By restricting movement of the cap 32 using the movable member 68 of a pressure relief valve 50, the pressure relief valve 50 must be opened and pressure must be released from the container 20 prior to removing the cap 32 therefrom. Further, such an assembly provides a fail-safe measure without adding excess components or weight to the system.
The term “about” is intended to include the degree of error associated with measurement of the particular quantity based upon the equipment available at the time of filing the application.
The terminology used herein is for the purpose of describing particular embodiments only and is not intended to be limiting of the present disclosure. As used herein, the singular forms “a”, “an” and “the” are intended to include the plural forms as well, unless the context clearly indicates otherwise. It will be further understood that the terms “comprises” and/or “comprising,” when used in this specification, specify the presence of stated features, integers, steps, operations, elements, and/or components, but do not preclude the presence or addition of one or more other features, integers, steps, operations, element components, and/or groups thereof.
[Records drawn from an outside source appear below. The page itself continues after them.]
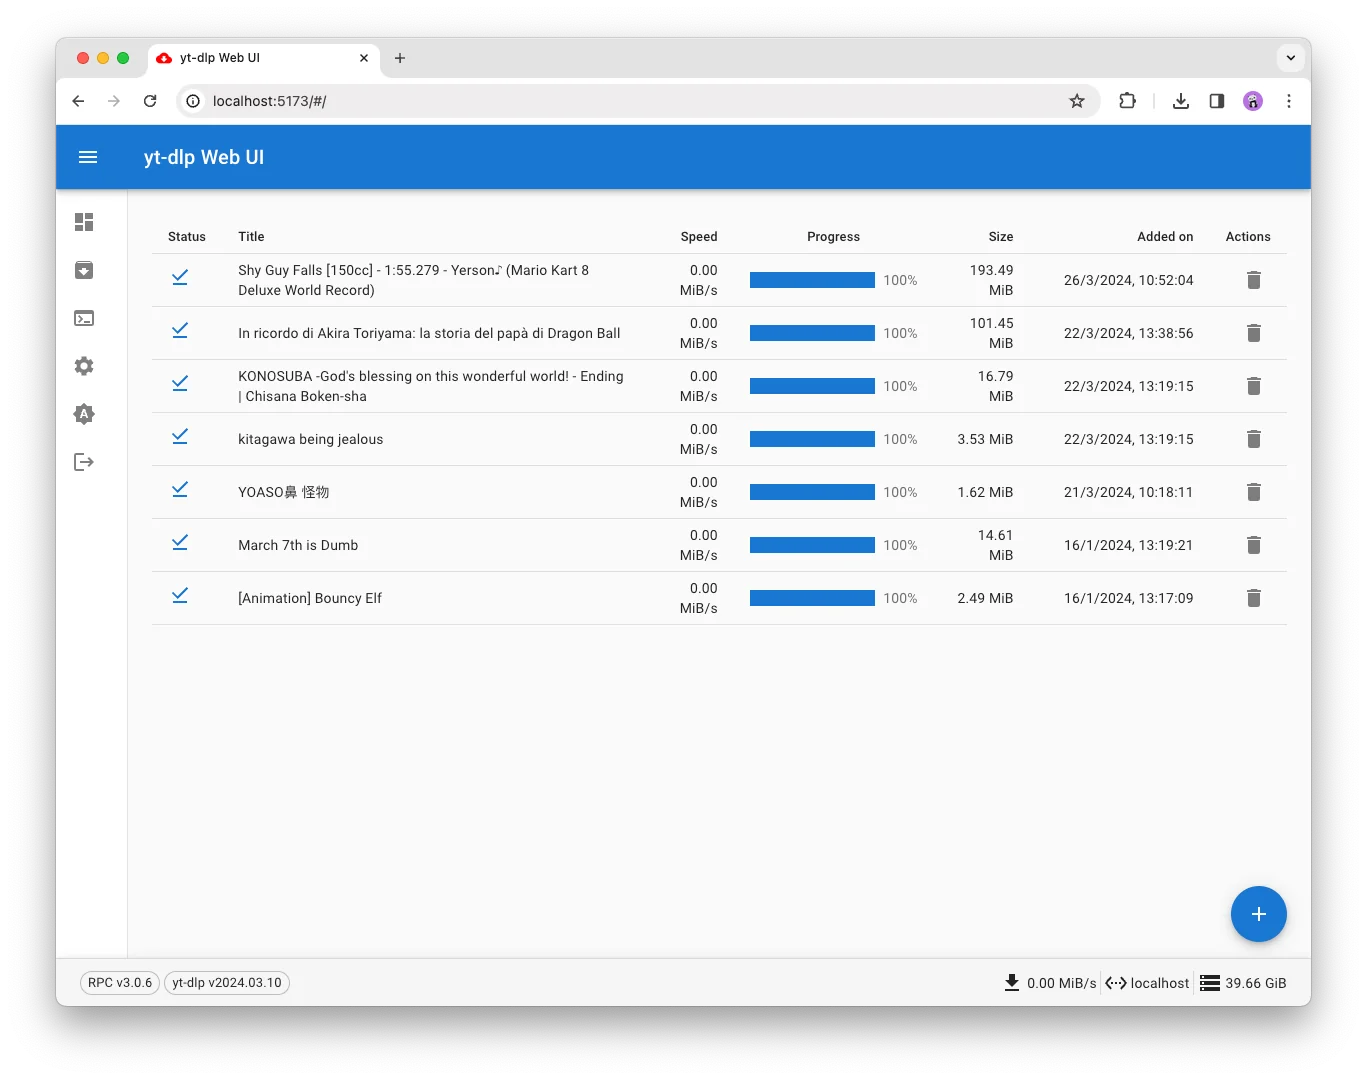Viewport: 1367px width, 1080px height.
Task: Click the completed checkmark for YOASO 怪物
Action: [180, 489]
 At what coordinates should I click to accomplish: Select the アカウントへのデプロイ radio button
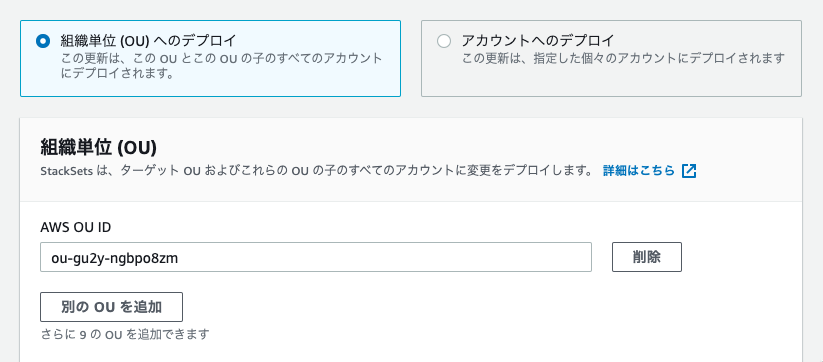point(444,41)
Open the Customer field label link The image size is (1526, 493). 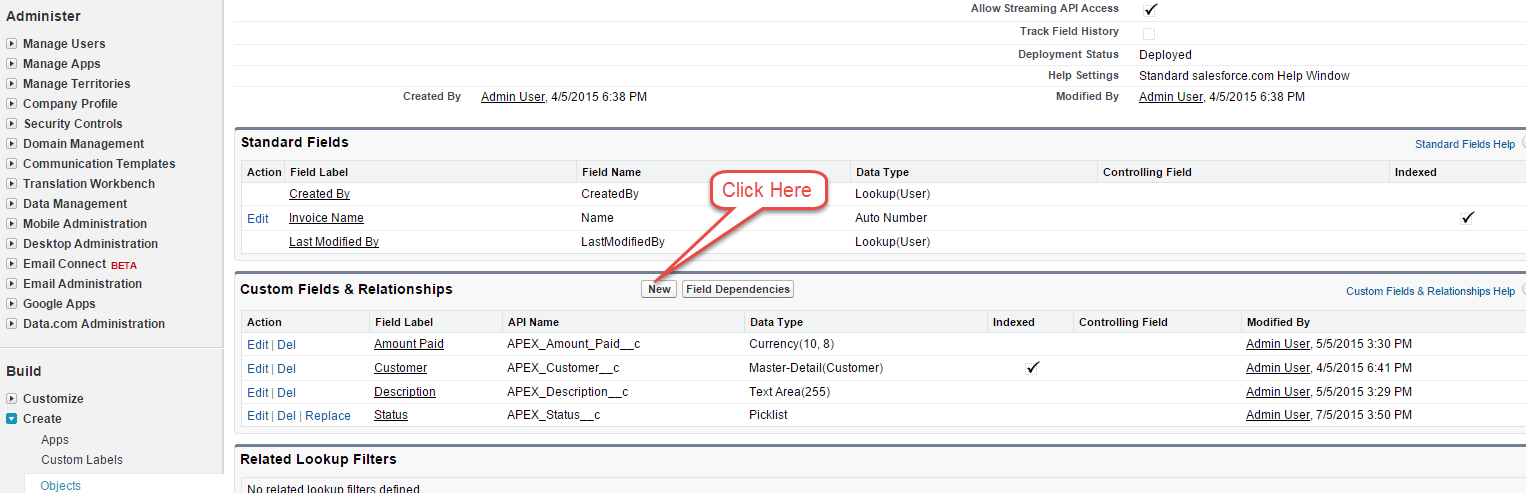[x=400, y=368]
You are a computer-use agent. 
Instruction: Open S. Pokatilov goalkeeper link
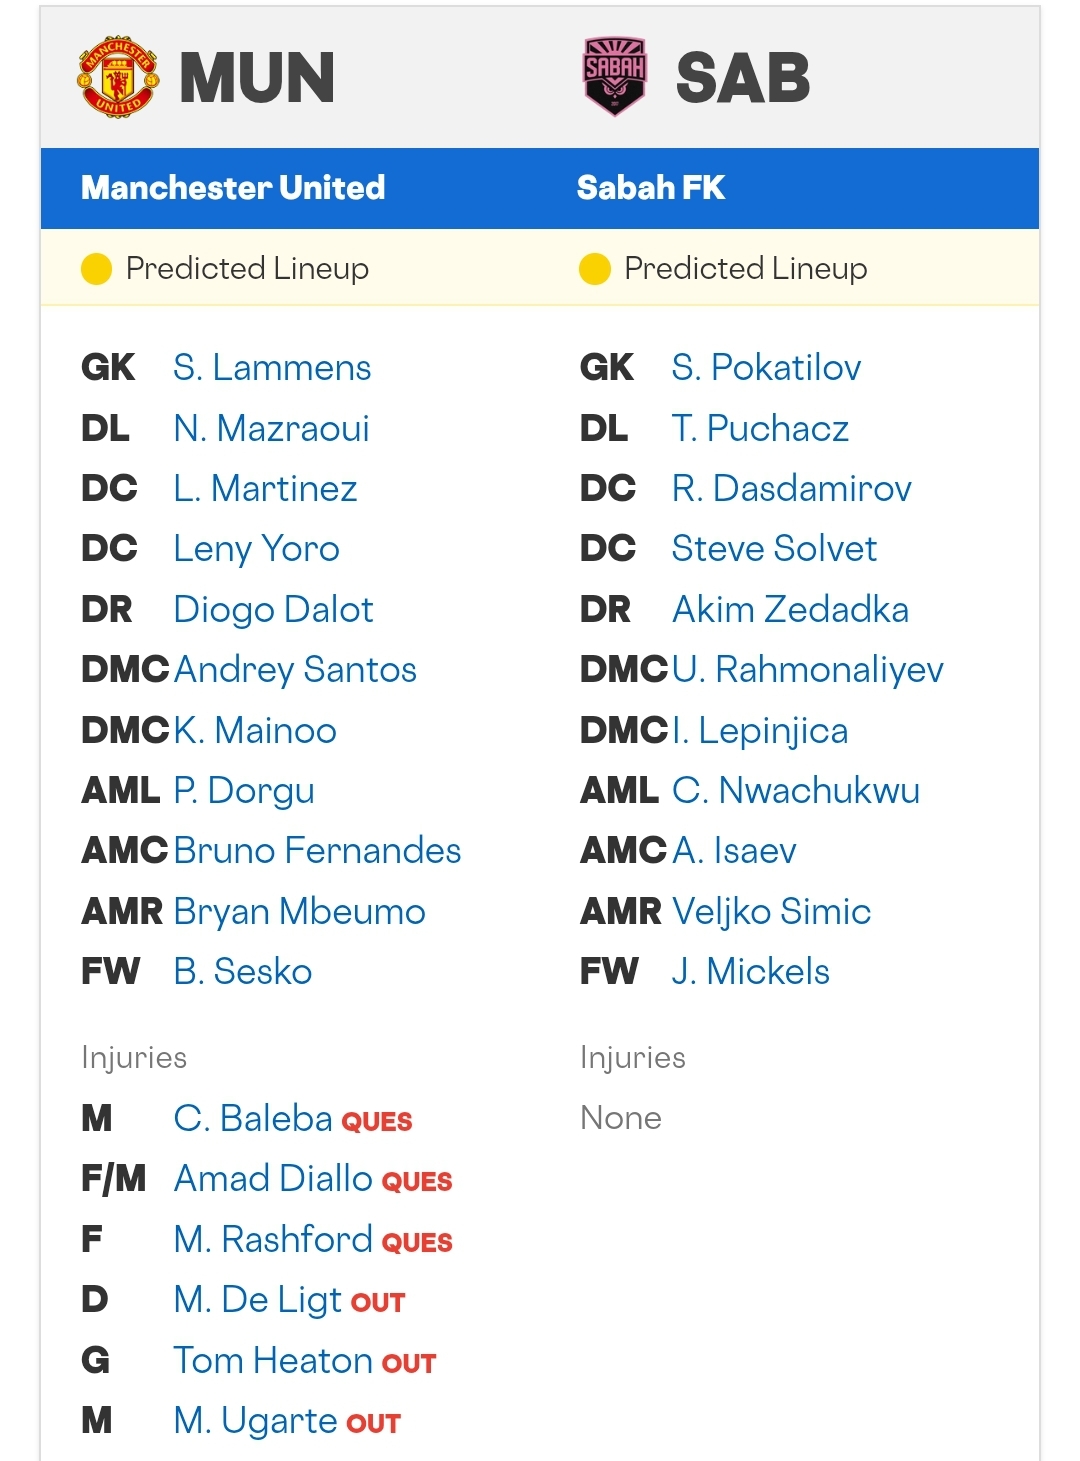coord(766,368)
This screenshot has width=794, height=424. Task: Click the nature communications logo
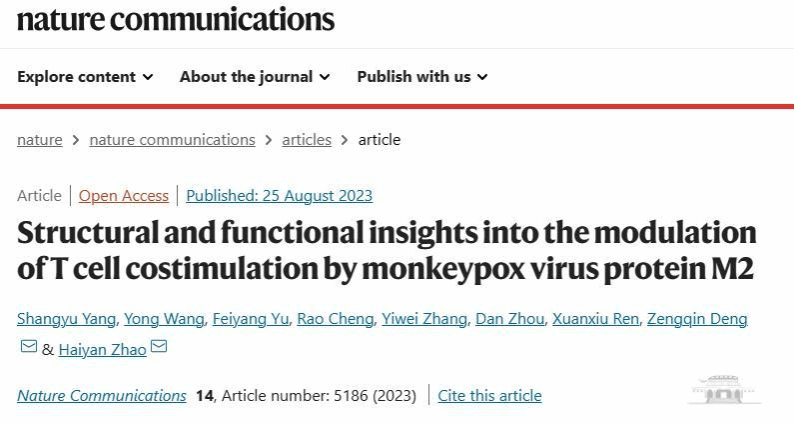[x=175, y=19]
While the present disclosure has been described with reference to an exemplary embodiment or embodiments, it will be understood by those skilled in the art that various changes may be made and equivalents may be substituted for elements thereof without departing from the scope of the present disclosure. In addition, many modifications may be made to adapt a particular situation or material to the teachings of the present disclosure without departing from the essential scope thereof. Therefore, it is intended that the present disclosure not be limited to the particular embodiment disclosed as the best mode contemplated for carrying out this present disclosure, but that the present disclosure will include all embodiments falling within the scope of the claims.